Who can issue payment stablecoins? What are the core requirements for issuing them? Are there restrictions on foreign stablecoins entering the U.S.?

This week, Bryan Steil, Chairman of the U.S. Subcommittee on Digital Assets, and French Hill, Chairman of the House Financial Services Committee, officially introduced the draft STABLE Act of 2025, which outlines a framework for issuing and operating payment stablecoins in the United States. French Hill noted, “This bill is the result of months of collaboration between members of Congress and key stakeholders, both during this session and the last.”

This article breaks down the bill through 15 frequently asked questions and answers, helping readers fully understand its objectives, issuer and custodian obligations, and broader regulatory implications.

Who Proposed the Bill? What Is Its Purpose?

Who introduced the bill?

The draft bill, also known as the “Stablecoin Transparency and Accountability for a Better Level Economy Act of 2025”, was introduced by Representatives Bryan Steil and French Hill. Bryan Steil is the Chairman of the House Administration Committee and also serves as Chair of the Subcommittee on Digital Assets within the House Financial Services Committee. French Hill is the new Chairman of the House Financial Services Committee.

What type of stablecoins does the bill primarily regulate?

The bill aims to establish a regulatory framework to ensure transparency and accountability for payment stablecoins, regulate their issuance and circulation, protect consumers, safeguard financial stability, prevent illicit financial activity, and promote the use of stablecoins in a “better ledger economy.”

What is a Payment Stablecoin?

According to the bill, a payment stablecoin is defined as:

  • A digital asset intended to be used as a means of payment or settlement.
  • Denominated in a national currency.
  • The issuer is obligated to redeem, repurchase, or exchange the stablecoin at a fixed monetary value.
  • It is not considered a national currency, nor is it a security issued by an investment company.

Stablecoin Issuance

Who can be approved to issue payment stablecoins?

Only Permitted Payment Stablecoin Issuers are allowed to issue stablecoins. These include:

  • Subsidiaries of insured depository institutions that have been approved
  • Federally licensed non-bank payment stablecoin issuers
  • State-licensed payment stablecoin issuers

What are the core requirements for issuing payment stablecoins?
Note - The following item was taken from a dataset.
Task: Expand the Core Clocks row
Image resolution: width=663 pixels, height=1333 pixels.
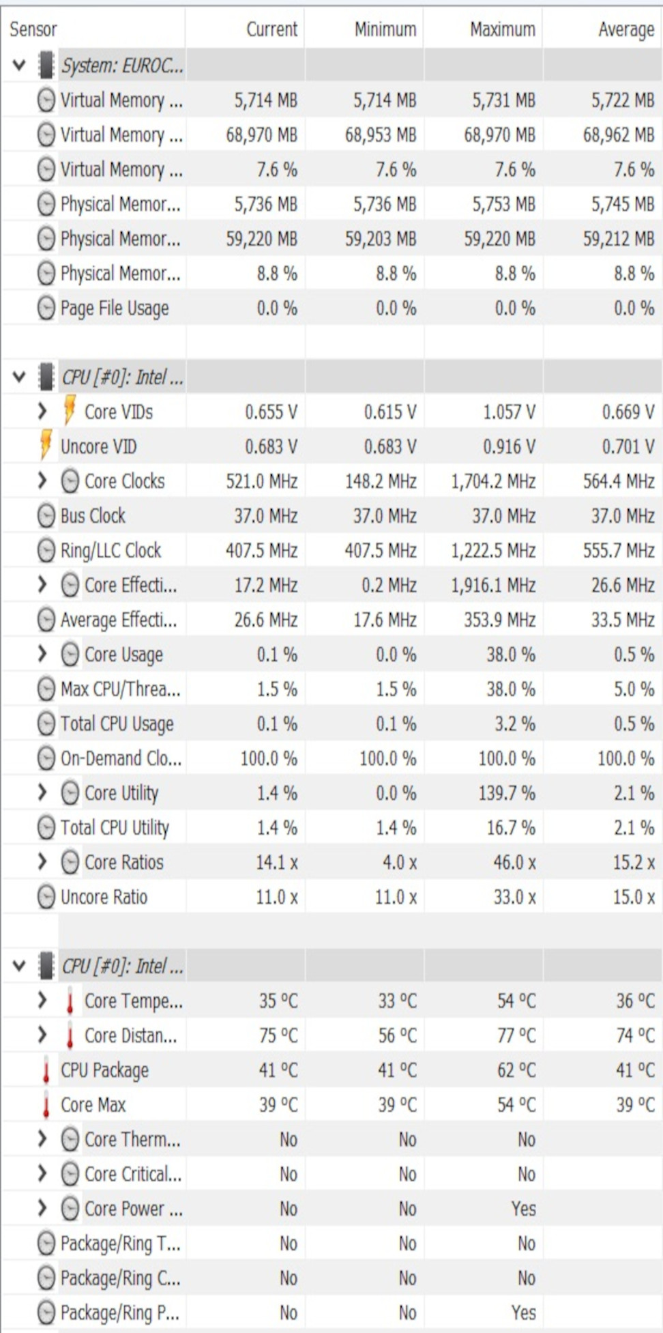Action: point(42,481)
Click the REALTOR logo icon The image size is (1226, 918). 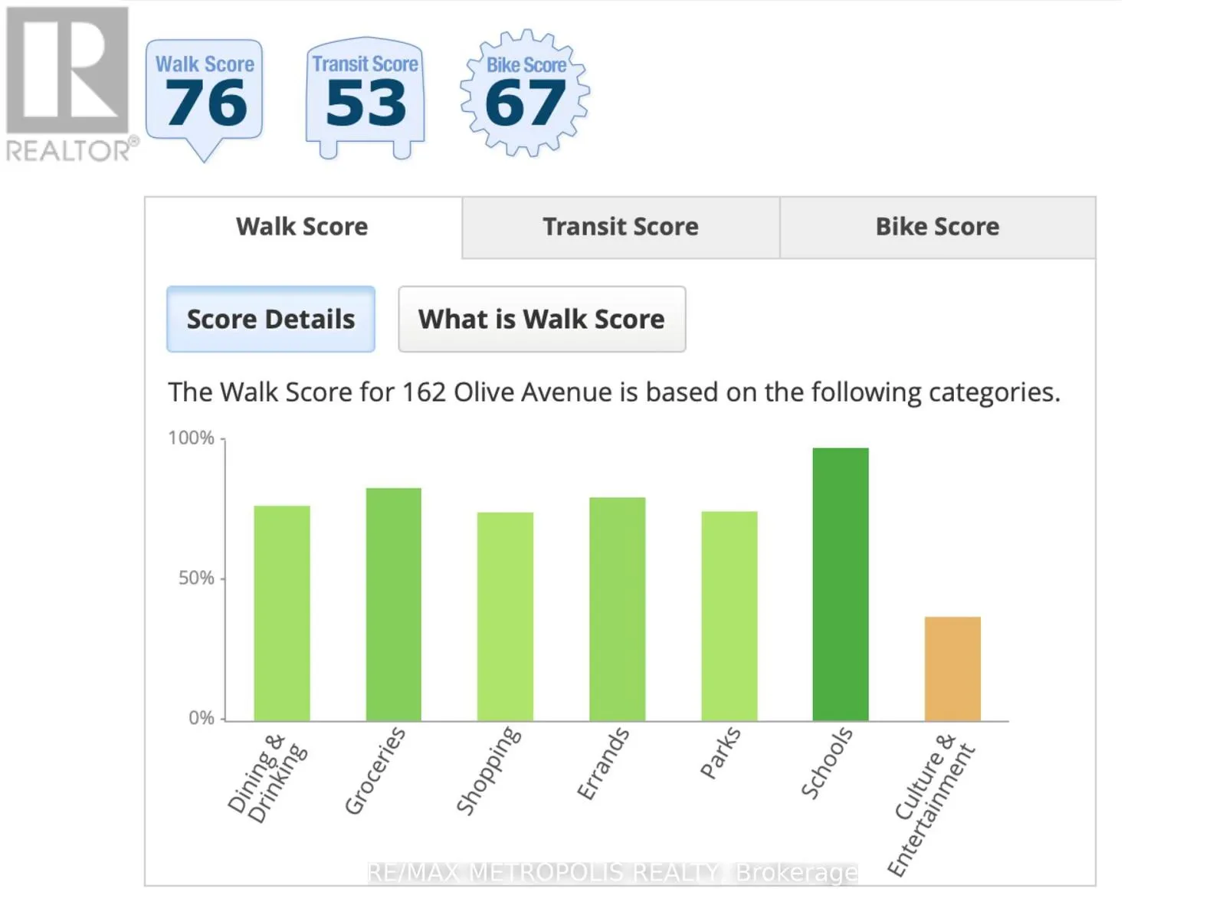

  • Reserve Requirements: Issuers must hold reserve assets no less than 100% of the outstanding amount of stablecoins (1:1 backing). Eligible assets include U.S. dollar cash, Federal Reserve bank deposits, demand deposits with insured depository institutions, short-term U.S. Treasury securities (maturing within 93 days), certain overnight repurchase agreements, and money market funds invested in the above assets.
  • Redemption Policy: Must publicly disclose redemption terms and establish procedures to ensure timely redemption.
  • Transparency: Monthly reports on reserve composition must be published, reviewed by an independent, registered public accounting firm, and certified in writing by both the CEO and CFO.
  • Consequences of False Certification:

Willful violation: Up to 20 years imprisonment + $5 million fine

Negligent violation: Up to 10 years imprisonment + $1 million fine

  • Capital and Risk Management: Must comply with capital, liquidity, and risk management standards (including operational, compliance, IT, and cybersecurity risks) set by the primary federal stablecoin regulator.
  • Business Restrictions: Activities are primarily limited to issuing and redeeming stablecoins, managing reserves, and providing custody or direct support functions.
  • No Interest Payments: Issuers are prohibited from paying interest or yield to holders of stablecoins.

Custody

What are the qualification requirements for custodians?
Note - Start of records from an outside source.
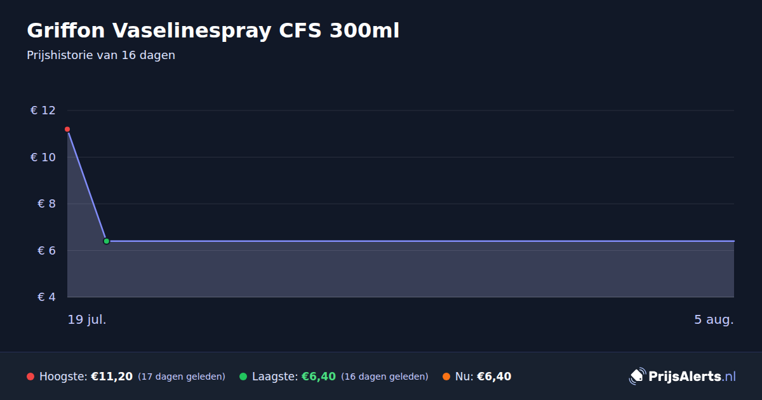This screenshot has height=400, width=762.
Task: Click the green Laagste legend dot
Action: pos(243,377)
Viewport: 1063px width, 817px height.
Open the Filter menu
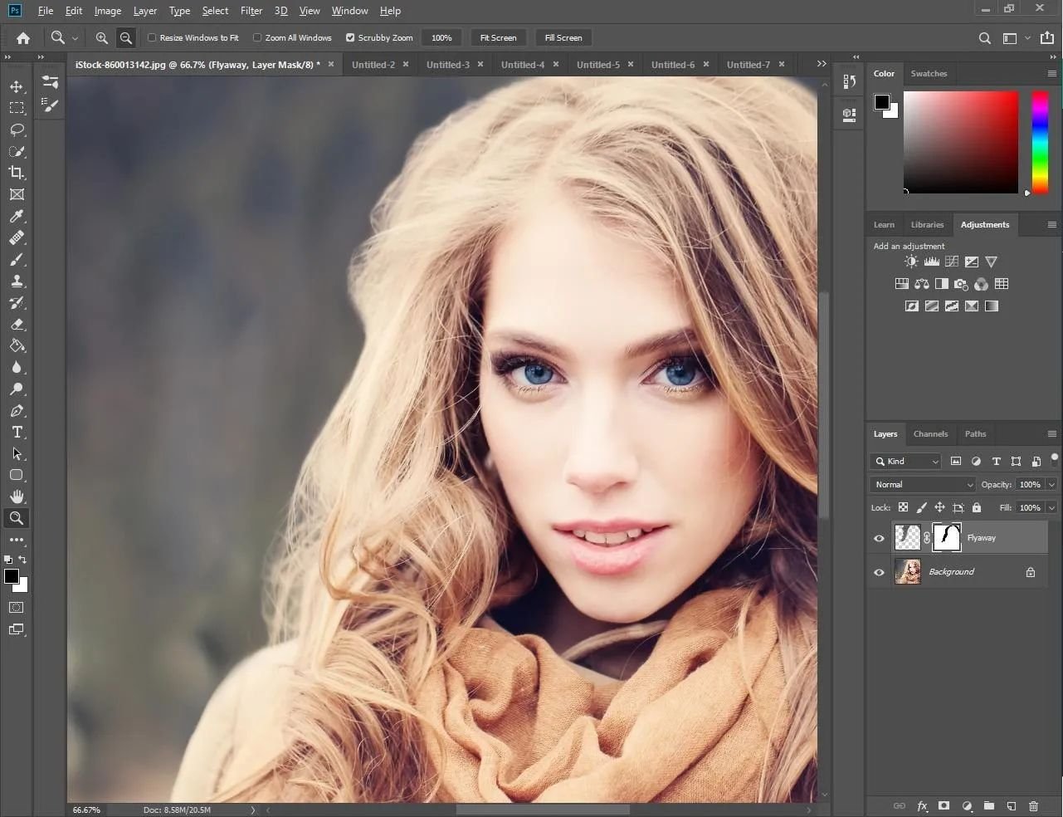click(251, 11)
Only financial institutions (such as banks or trust companies) that are federally or state-regulated and meet relevant standards may provide custody services.

What custody rules does the bill include?
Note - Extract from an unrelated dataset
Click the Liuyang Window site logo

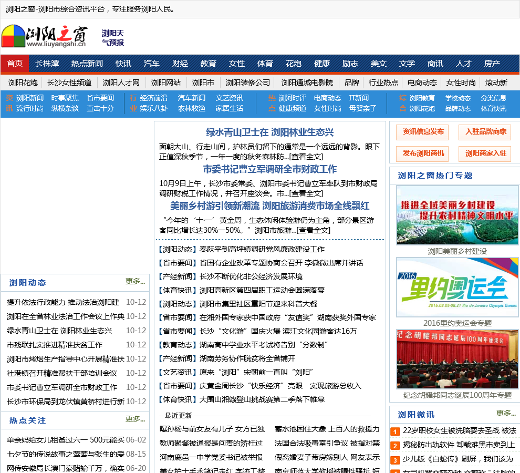[x=44, y=36]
  • Client assets must be segregated and cannot be commingled with the institution’s own funds.
  • Customer assets must be prioritized over issuer creditors.
  • Client assets cannot be recorded on the custodian’s own balance sheet.
  • Custodians must regularly submit documentation outlining their operational procedures to regulators.

Regulation and Compliance

Who is responsible for regulating stablecoin issuers?

The primary federal payment stablecoin regulators include the Office of the Comptroller of the Currency (OCC), the Federal Reserve Board, the Federal Deposit Insurance Corporation (FDIC), and the National Credit Union Administration (NCUA). Specifically:

  • For insured depository institutions (non-credit unions) and their subsidiaries: the appropriate federal banking agency
  • For insured credit unions and their subsidiaries: the NCUA
  • For federally licensed non-bank payment stablecoin issuers: the OCC

How can individual states establish their own stablecoin regulatory frameworks?

State-qualified stablecoin issuers may only issue payment stablecoins under the supervision of their respective state’s stablecoin regulatory authority. Each state regulator can submit certification to the U.S. Department of the Treasury, demonstrating that their regulatory framework meets or exceeds federal standards.

What are the requirements for foreign stablecoin issuers?

The bill allows foreign-issued payment stablecoins to circulate in the U.S., but only under strict conditions:

  • The issuer’s regulatory regime must be comparable to that of the U.S
  • The issuer must agree to U.S. regulatory oversight, including reporting and examination requirements.

The Secretary of the Treasury is responsible for evaluating and coordinating international agreements, and must publish and update a list of countries deemed eligible.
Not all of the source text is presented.